Gray tree frogs, except during winter and the short time when they descend to breed in standing water, spend their time high in the tops of trees. There, they quietly pass the day on a branch and spend the night feeding on insects – especially moths. Their camouflage protects them from predators, but if a predator threatens the bright yellow coloration of their inner legs distracts the threat as they leap to safety.

Although gray tree frogs are reputed to make good pets, our visitor was released to resume its life in the treetops.

Thursday, June 16, 2016

Spring at the Brush Pile

Things were quiet at the brush pile during late March, April and May. As the camera trap completed its year of watching and capturing the comings and goings of the wildlife that utilizes the brush pile behind the house, activity has seemed to drop off. Earlier accounts of the brush pile were posted here, here and here.

One of the cottontail rabbits that we see frequently seems to have taken up permanent residence beneath the pile and the camera captured so many photos of the rabbit that I deleted almost all of them.

Although nothing unusual made an appearance, the usual cast of characters did appear – although less frequently than they have in the past. Second to the rabbit in the number of photos were the gray squirrels that climb around on the brush pile and occasionally disappear in to the rabbit’s shelter under the pile.

Here’s a rogues gallery of the other visitors to the brush pile in spring –
Carolina Wren

Downy Woodpecker
Gray Catbird

Eastern Chipmunk
House Wren
White-footed Mouse

So, we’ll say Good-bye to the brush pile and the cottontail after a year of spying on them.

Perhaps I’ll put the camera back at some point in the future and resume checking on activity at the brush pile.

Thursday, June 9, 2016

Rocky Ridge

Thirty-nine years ago a group of us that I’ve long called “The Naturalists” went botanizing below Rocky Ridge where plants that are rare or non-existent in the area where we live grew in some abundance.

In the late 1990s our son-in-law and I returned to Rocky Ridge to hike in the area where he’d spent time deer hunting the previous fall. It was one of the last times we hiked together before his heart failed him at a much too young age.

Recently, I decided to go back to Rocky Ridge to find and photograph some of the plants we’d seen those many years ago. I couldn’t find the obscure orchid called puttyroot which blooms in the spring, but whose single leaf only emerges in late summer, then withers and dies during the winter.

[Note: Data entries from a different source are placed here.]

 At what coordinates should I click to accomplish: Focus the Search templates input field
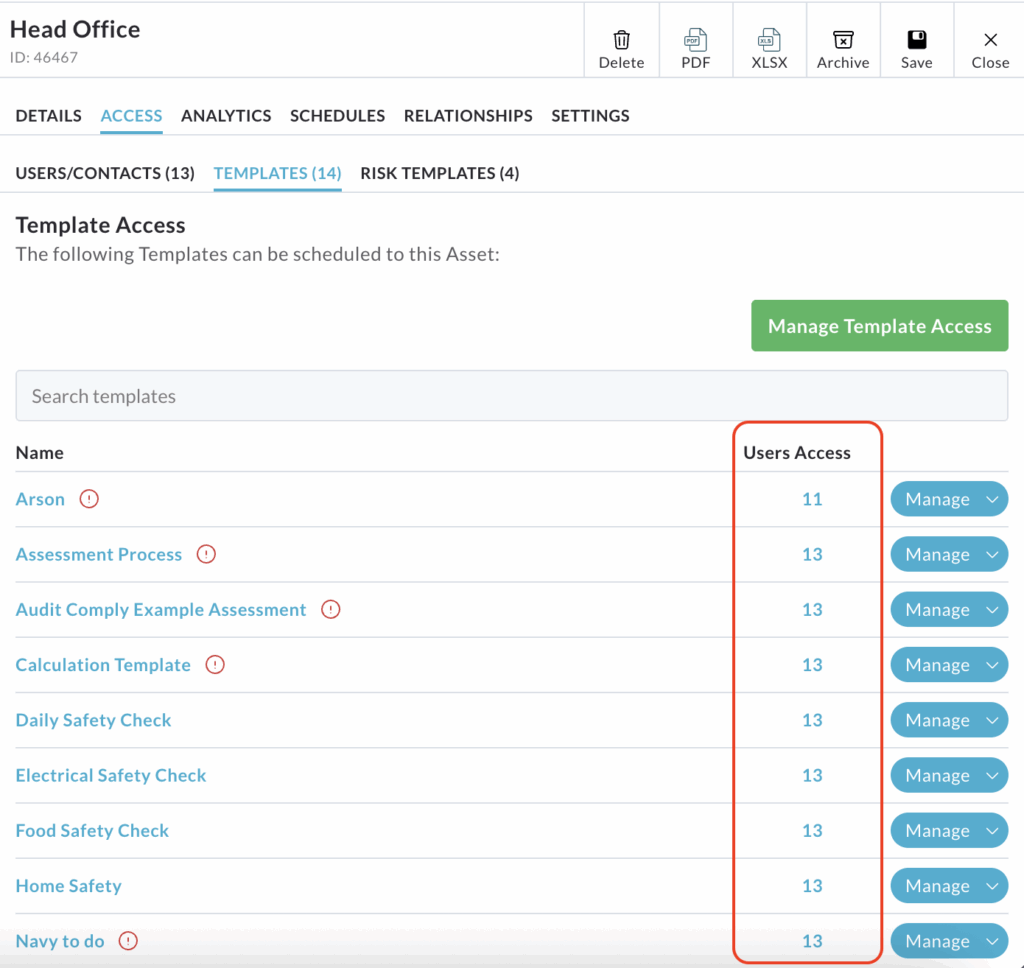[x=511, y=396]
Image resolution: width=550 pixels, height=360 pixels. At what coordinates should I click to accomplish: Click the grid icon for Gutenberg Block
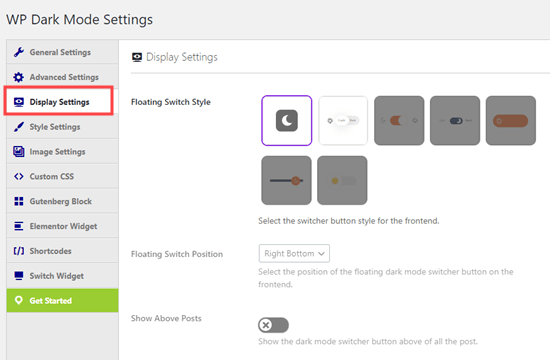pos(19,201)

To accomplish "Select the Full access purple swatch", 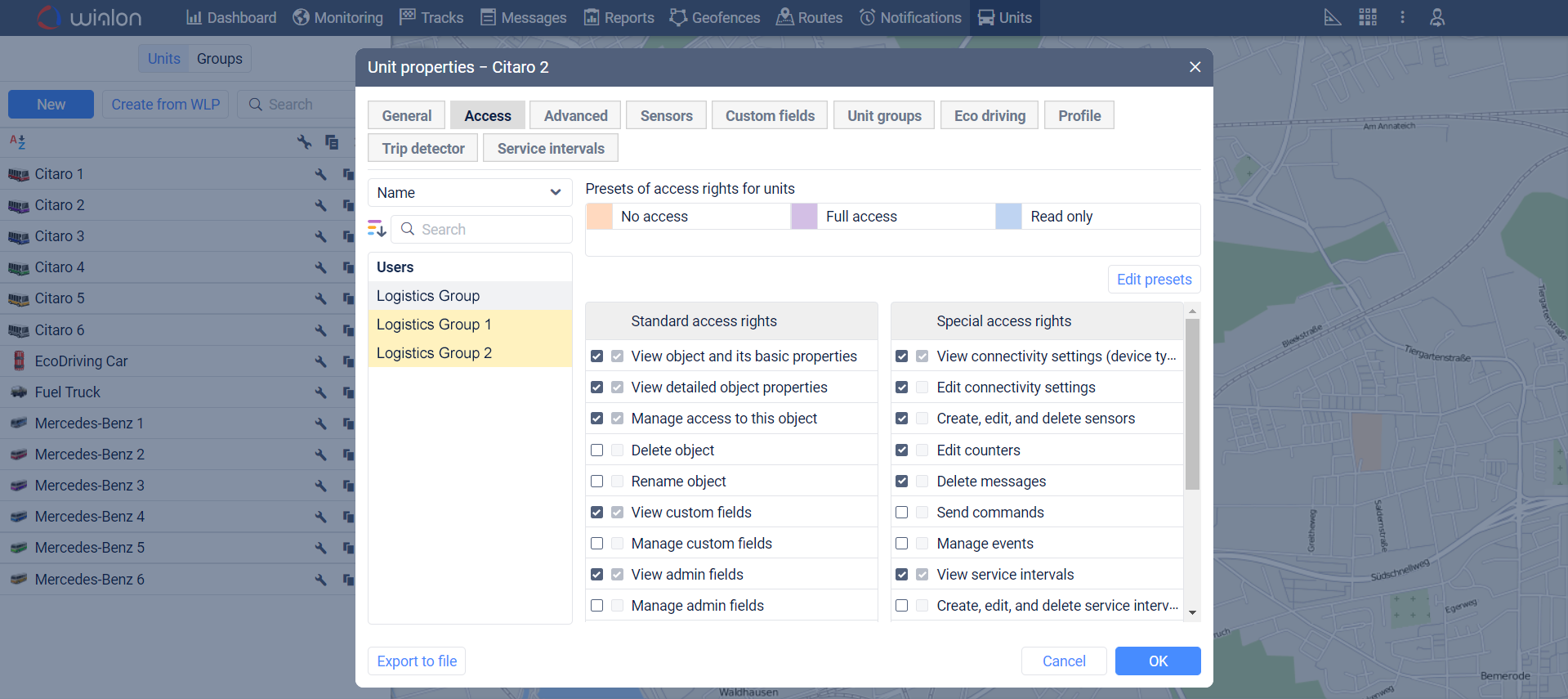I will point(804,217).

But I did locate some showy orchis, a beautiful small orchid –

A second highlight of the trip was the hike to the ridgetop which is occupied by the sandstone outcrops from which the ridge’s name is derived.

A trail winds over and between the outcrops –


At several spots clambering atop some of the rocks affords views over Stone Valley and some of the many long ridges of Pennsylvania’s Ridge and Valley region.

It wasn’t just the rocks and the views that made this hike enjoyable; it was also the many flowers, among them, the pinkster azalea –

Pink lady’s-slipper –

And perfoliate bellflower –

Rocky Ridge is a special area in so many ways; I should visit it more often.